O yüzden 8 Mart’ta sesini ne kadar yükseltirlerse yükseltsinler çok küçük bir azınlık kadın grubu çalışma hayatında başarıyı yakalayabiliyor. Onlar da genellikle doğurmayarak, evlenmeyerek ya da aşkları yerine kariyerlerini seçerek bedel ödüyorlar. Hem çocuk yaparım hem kariyer yaparımın sonu mutsuz çocuklar, mutsuz anneler, bencil kocalar oluyor.
Halbuki kadın o kırılgan bedeninin içinde ne bitmez-tükenmez enerjilere gebedir… Doğuran, pişiren, diken, temizleyen, yöneten, düşünen, korkmadan ilk adımı atan, risk alan, seven, koruyan, olayları bütün ayrıntılarıyla görebilen, analiz edebilen, kim bilir daha neler neler…
Bugün en demokratik dediğimiz ülkelerde bile kadınlar bir şekilde haksızlığa uğramaktadırlar. Ya güzel olmalıdır kadın. Ya da zeki. İkisinin birden kadın bedeninde bulunması istenmez. Bu, dünya kurulduğundan beri böyledir.
Ah Havva! Vermeyecektin o elmayı Adem’e! Onu o tatlı cennetinde bırakıp sen tek başına inecektin gezegene! Bak bakalım o zaman bu kadar acı çeker miydin!
O elmayı merak ettiğinden beri kadınlar, önce şeytan sonra cadı günümüzde ise baştan çıkarıcı cazibenin suçlusu bir varlık olarak kabul edilmektedir.
Söyleyecek milyonlarca cümlesi, yapmak istediği bir sürü projesi görmezden gelinerek küçümsenir. Bir de özgür bırakıyormuş gibi yapıp son sözü kadına vermekten imtina edenler var. Kadın da yorulur, bıkar, pes eder çoğu zaman ve erkek egemen dünyanın eline tutuşturduğu soruları soran televizyonların süs bebekleri, şirketlerin telefonlarına bakan basit işler müdüreleri olmayı kabule geçerler.
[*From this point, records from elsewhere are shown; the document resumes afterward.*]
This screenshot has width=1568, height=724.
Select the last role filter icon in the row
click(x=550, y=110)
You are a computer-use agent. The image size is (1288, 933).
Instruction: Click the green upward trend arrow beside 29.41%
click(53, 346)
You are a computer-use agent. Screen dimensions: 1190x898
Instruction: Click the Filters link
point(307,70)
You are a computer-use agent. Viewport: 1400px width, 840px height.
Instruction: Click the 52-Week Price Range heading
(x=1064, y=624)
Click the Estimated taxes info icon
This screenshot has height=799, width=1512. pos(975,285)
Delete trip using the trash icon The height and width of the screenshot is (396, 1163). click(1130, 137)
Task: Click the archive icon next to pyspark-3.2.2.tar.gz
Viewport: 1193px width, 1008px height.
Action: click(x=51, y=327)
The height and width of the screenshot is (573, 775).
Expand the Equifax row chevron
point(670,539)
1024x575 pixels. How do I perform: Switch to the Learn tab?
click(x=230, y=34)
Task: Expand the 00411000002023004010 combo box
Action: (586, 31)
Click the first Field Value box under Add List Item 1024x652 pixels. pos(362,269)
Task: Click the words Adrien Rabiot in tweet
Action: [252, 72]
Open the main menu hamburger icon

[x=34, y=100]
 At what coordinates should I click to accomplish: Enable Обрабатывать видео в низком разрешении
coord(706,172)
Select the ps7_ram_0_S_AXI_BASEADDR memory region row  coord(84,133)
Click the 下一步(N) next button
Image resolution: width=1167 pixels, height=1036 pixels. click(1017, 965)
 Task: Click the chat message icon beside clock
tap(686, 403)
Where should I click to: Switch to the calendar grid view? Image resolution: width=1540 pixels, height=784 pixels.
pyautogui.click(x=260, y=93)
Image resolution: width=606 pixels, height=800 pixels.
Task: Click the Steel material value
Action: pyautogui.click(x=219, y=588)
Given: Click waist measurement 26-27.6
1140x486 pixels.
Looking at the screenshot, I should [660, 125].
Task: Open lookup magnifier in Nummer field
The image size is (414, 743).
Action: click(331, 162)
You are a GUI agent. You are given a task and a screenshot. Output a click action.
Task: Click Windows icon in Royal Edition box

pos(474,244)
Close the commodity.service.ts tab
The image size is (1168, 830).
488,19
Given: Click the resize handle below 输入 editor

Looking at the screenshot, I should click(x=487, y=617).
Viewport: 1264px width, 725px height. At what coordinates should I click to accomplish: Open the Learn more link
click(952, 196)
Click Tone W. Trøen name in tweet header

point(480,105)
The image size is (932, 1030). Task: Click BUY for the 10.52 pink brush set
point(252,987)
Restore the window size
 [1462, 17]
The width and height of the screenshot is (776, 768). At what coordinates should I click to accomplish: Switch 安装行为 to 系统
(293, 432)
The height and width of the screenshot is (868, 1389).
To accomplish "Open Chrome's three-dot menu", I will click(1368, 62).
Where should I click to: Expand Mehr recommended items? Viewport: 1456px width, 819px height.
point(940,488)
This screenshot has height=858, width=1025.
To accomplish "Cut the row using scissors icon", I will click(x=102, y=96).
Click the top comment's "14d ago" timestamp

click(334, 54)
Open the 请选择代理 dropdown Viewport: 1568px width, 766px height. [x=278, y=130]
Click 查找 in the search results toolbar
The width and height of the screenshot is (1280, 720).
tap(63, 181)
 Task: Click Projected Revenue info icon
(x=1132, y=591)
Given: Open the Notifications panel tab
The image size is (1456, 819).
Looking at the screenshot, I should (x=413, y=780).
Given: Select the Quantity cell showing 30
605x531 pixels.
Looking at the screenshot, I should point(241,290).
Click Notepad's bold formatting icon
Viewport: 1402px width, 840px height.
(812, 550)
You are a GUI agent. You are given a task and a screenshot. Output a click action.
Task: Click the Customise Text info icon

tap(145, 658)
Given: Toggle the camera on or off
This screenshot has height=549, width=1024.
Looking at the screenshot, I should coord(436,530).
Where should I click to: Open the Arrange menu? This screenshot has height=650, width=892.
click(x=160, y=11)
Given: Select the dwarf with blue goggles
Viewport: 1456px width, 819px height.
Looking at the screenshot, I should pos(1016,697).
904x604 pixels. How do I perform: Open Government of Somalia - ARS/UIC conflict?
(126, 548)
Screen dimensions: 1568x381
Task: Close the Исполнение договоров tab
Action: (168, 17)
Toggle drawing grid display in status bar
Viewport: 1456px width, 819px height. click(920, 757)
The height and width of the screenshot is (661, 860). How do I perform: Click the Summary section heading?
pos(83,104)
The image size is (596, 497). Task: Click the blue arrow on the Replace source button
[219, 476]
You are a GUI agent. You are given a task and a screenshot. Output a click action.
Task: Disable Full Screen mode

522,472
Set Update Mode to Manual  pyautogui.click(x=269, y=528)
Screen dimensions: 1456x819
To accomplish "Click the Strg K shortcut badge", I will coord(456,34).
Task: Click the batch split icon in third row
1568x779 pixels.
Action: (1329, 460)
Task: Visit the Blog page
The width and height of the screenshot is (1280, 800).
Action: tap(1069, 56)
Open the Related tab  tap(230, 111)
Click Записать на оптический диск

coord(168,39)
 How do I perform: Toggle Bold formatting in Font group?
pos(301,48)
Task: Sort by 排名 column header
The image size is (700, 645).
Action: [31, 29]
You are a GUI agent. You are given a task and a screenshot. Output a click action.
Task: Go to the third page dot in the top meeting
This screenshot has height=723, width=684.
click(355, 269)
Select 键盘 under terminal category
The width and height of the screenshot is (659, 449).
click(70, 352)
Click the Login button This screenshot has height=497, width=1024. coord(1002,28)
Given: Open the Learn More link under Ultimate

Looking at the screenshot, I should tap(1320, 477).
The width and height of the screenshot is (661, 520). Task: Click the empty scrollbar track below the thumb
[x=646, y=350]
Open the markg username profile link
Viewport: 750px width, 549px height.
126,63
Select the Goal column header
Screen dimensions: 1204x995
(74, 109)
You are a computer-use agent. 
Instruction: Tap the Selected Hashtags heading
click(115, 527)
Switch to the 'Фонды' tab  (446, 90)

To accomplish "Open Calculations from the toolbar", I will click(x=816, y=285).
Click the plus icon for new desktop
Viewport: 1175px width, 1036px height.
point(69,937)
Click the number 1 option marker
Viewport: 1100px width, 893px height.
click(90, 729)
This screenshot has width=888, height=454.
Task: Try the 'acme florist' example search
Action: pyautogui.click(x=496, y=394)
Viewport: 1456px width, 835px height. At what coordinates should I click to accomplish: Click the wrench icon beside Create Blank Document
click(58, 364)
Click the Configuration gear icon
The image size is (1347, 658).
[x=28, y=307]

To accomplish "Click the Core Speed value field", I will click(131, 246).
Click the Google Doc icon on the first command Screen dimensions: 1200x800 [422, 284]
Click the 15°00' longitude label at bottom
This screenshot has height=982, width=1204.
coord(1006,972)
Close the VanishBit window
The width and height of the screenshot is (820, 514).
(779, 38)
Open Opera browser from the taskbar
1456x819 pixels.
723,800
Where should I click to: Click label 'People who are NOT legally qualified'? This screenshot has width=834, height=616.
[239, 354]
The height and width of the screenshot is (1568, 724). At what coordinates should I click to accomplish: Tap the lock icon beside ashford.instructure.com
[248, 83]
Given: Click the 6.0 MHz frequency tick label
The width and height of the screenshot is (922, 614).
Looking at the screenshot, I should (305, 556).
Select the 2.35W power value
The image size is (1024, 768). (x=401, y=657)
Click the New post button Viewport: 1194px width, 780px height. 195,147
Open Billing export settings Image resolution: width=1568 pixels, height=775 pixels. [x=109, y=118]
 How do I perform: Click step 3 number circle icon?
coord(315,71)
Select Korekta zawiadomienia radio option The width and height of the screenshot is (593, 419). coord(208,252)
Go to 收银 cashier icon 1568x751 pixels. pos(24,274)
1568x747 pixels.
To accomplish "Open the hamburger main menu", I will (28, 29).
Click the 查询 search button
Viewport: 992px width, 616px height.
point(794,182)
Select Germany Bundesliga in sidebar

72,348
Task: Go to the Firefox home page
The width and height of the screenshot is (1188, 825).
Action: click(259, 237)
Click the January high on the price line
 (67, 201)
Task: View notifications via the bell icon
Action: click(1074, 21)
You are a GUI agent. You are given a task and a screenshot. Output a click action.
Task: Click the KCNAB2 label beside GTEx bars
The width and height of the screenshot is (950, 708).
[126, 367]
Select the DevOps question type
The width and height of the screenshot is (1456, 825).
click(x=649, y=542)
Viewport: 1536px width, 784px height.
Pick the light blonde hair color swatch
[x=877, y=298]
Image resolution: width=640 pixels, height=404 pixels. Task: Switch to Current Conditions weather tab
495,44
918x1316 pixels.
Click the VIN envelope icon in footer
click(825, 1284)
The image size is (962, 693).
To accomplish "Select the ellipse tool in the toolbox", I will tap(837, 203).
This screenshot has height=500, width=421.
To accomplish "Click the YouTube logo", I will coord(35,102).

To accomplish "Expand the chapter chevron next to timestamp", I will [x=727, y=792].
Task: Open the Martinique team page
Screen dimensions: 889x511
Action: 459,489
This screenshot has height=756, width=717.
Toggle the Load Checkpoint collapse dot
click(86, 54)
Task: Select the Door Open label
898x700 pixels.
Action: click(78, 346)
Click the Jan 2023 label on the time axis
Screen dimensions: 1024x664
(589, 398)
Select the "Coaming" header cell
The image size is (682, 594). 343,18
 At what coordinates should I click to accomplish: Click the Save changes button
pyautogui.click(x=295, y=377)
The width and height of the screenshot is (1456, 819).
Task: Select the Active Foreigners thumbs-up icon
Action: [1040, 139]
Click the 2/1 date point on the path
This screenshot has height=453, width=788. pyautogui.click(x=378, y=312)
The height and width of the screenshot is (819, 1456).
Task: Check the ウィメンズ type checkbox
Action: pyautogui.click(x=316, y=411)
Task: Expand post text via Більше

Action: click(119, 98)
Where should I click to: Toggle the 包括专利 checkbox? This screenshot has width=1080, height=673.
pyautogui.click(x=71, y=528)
Oysa bir kadın en çok zekası küçümsendiği, güzelliği şehvet uyandırıcı olarak algılandığında incinir.
Bırakın artık şu kadınları kendi hallerine. Siz erkekler gözlerinize, düşüncelerinize, algılarınıza çeki düzen verin kadının ne giyeceğine, ne yiyeceğine, ne diyeceğine karışacağınıza.
Kadınların cinsiyetçi yaklaşımlardan kurtulduğu, zekası ile onurlandırıldığı, güzelliğinin bir meta haline gelmediği bir dünya diliyorum.